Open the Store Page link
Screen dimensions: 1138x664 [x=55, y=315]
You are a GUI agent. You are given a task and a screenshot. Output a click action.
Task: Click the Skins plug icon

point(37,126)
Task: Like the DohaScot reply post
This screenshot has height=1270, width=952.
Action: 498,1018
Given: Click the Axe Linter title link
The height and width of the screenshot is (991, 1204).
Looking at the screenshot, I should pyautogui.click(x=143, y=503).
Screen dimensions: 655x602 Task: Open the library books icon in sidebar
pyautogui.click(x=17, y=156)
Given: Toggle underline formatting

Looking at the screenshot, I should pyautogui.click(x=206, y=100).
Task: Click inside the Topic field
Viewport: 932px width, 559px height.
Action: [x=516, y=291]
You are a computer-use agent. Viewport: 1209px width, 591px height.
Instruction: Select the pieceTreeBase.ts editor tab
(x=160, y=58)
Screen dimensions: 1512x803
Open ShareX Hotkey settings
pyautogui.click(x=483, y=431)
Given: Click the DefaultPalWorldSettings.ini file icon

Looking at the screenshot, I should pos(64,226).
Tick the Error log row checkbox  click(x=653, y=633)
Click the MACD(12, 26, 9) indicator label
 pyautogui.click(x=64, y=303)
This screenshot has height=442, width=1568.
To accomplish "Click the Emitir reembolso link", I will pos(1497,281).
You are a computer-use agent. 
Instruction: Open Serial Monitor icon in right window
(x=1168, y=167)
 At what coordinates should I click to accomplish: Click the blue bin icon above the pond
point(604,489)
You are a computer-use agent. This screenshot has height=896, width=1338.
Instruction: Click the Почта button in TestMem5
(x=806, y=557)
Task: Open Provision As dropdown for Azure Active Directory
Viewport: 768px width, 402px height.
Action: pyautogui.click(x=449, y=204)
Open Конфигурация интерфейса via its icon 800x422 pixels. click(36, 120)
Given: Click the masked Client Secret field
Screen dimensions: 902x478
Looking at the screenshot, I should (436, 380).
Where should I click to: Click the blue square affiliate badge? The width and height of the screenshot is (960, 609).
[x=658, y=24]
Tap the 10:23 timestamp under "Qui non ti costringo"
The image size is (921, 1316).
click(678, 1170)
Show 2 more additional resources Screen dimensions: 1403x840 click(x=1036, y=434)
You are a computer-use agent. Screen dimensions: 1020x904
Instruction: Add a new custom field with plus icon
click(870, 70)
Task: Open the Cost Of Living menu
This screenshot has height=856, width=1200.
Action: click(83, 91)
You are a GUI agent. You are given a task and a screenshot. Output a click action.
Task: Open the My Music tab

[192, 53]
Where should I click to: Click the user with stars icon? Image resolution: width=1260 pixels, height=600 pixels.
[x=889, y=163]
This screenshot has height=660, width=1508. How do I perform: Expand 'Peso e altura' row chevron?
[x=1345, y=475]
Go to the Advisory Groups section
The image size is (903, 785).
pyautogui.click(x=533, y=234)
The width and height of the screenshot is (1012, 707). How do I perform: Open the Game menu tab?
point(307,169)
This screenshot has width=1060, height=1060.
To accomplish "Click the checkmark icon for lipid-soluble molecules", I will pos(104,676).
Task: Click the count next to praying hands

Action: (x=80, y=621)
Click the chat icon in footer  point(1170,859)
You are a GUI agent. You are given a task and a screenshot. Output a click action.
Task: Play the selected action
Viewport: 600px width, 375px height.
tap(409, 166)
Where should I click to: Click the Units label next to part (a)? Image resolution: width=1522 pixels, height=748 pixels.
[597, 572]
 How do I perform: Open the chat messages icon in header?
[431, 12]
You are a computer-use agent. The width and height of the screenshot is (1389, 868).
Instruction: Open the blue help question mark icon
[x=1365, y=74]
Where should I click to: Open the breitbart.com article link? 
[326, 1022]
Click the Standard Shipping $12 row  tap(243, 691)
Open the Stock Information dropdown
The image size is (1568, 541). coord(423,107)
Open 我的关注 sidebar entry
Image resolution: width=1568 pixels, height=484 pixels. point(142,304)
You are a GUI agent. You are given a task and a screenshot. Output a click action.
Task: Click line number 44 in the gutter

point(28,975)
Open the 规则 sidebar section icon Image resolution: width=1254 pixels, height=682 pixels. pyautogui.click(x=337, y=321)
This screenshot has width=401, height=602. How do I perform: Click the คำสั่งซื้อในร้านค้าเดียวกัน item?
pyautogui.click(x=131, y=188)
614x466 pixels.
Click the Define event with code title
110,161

= = = =

Task instructions
Rewrite every row above, replacing each occurrence of "Instruction:" with "Command:" and leaving everything else unchanged.

Task solution
Open the Store Page link
Screen dimensions: 1138x664 [x=55, y=315]
You are a GUI agent. You are given a task and a screenshot. Output a click action.
Task: Click the Skins plug icon

point(37,126)
Task: Like the DohaScot reply post
This screenshot has height=1270, width=952.
Action: 498,1018
Given: Click the Axe Linter title link
The height and width of the screenshot is (991, 1204).
Looking at the screenshot, I should pyautogui.click(x=143, y=503).
Screen dimensions: 655x602 Task: Open the library books icon in sidebar
pyautogui.click(x=17, y=156)
Given: Toggle underline formatting

Looking at the screenshot, I should pyautogui.click(x=206, y=100).
Task: Click inside the Topic field
Viewport: 932px width, 559px height.
Action: [x=516, y=291]
You are a computer-use agent. Viewport: 1209px width, 591px height.
Command: Select the pieceTreeBase.ts editor tab
(x=160, y=58)
Screen dimensions: 1512x803
Open ShareX Hotkey settings
pyautogui.click(x=483, y=431)
Given: Click the DefaultPalWorldSettings.ini file icon

Looking at the screenshot, I should pos(64,226).
Tick the Error log row checkbox  click(x=653, y=633)
Click the MACD(12, 26, 9) indicator label
 pyautogui.click(x=64, y=303)
This screenshot has height=442, width=1568.
To accomplish "Click the Emitir reembolso link", I will pos(1497,281).
You are a computer-use agent. 
Command: Open Serial Monitor icon in right window
(x=1168, y=167)
 At what coordinates should I click to accomplish: Click the blue bin icon above the pond
point(604,489)
You are a computer-use agent. This screenshot has height=896, width=1338.
Command: Click the Почта button in TestMem5
(x=806, y=557)
Task: Open Provision As dropdown for Azure Active Directory
Viewport: 768px width, 402px height.
Action: pyautogui.click(x=449, y=204)
Open Конфигурация интерфейса via its icon 800x422 pixels. click(36, 120)
Given: Click the masked Client Secret field
Screen dimensions: 902x478
Looking at the screenshot, I should (436, 380).
Where should I click to: Click the blue square affiliate badge? The width and height of the screenshot is (960, 609).
[x=658, y=24]
Tap the 10:23 timestamp under "Qui non ti costringo"
The image size is (921, 1316).
click(678, 1170)
Show 2 more additional resources Screen dimensions: 1403x840 click(x=1036, y=434)
You are a computer-use agent. Screen dimensions: 1020x904
Command: Add a new custom field with plus icon
click(870, 70)
Task: Open the Cost Of Living menu
This screenshot has height=856, width=1200.
Action: click(83, 91)
You are a GUI agent. You are given a task and a screenshot. Output a click action.
Task: Open the My Music tab

[192, 53]
Where should I click to: Click the user with stars icon? Image resolution: width=1260 pixels, height=600 pixels.
[x=889, y=163]
This screenshot has height=660, width=1508. How do I perform: Expand 'Peso e altura' row chevron?
[x=1345, y=475]
Go to the Advisory Groups section
The image size is (903, 785).
pyautogui.click(x=533, y=234)
The width and height of the screenshot is (1012, 707). How do I perform: Open the Game menu tab?
point(307,169)
This screenshot has width=1060, height=1060.
To accomplish "Click the checkmark icon for lipid-soluble molecules", I will pos(104,676).
Task: Click the count next to praying hands

Action: (x=80, y=621)
Click the chat icon in footer  point(1170,859)
You are a GUI agent. You are given a task and a screenshot. Output a click action.
Task: Play the selected action
Viewport: 600px width, 375px height.
tap(409, 166)
Where should I click to: Click the Units label next to part (a)? Image resolution: width=1522 pixels, height=748 pixels.
[597, 572]
 How do I perform: Open the chat messages icon in header?
[431, 12]
You are a computer-use agent. The width and height of the screenshot is (1389, 868).
Command: Open the blue help question mark icon
[x=1365, y=74]
Where should I click to: Open the breitbart.com article link? 
[326, 1022]
Click the Standard Shipping $12 row  tap(243, 691)
Open the Stock Information dropdown
The image size is (1568, 541). coord(423,107)
Open 我的关注 sidebar entry
Image resolution: width=1568 pixels, height=484 pixels. point(142,304)
You are a GUI agent. You are given a task and a screenshot. Output a click action.
Task: Click line number 44 in the gutter

point(28,975)
Open the 规则 sidebar section icon Image resolution: width=1254 pixels, height=682 pixels. pyautogui.click(x=337, y=321)
This screenshot has width=401, height=602. How do I perform: Click the คำสั่งซื้อในร้านค้าเดียวกัน item?
pyautogui.click(x=131, y=188)
614x466 pixels.
Click the Define event with code title
110,161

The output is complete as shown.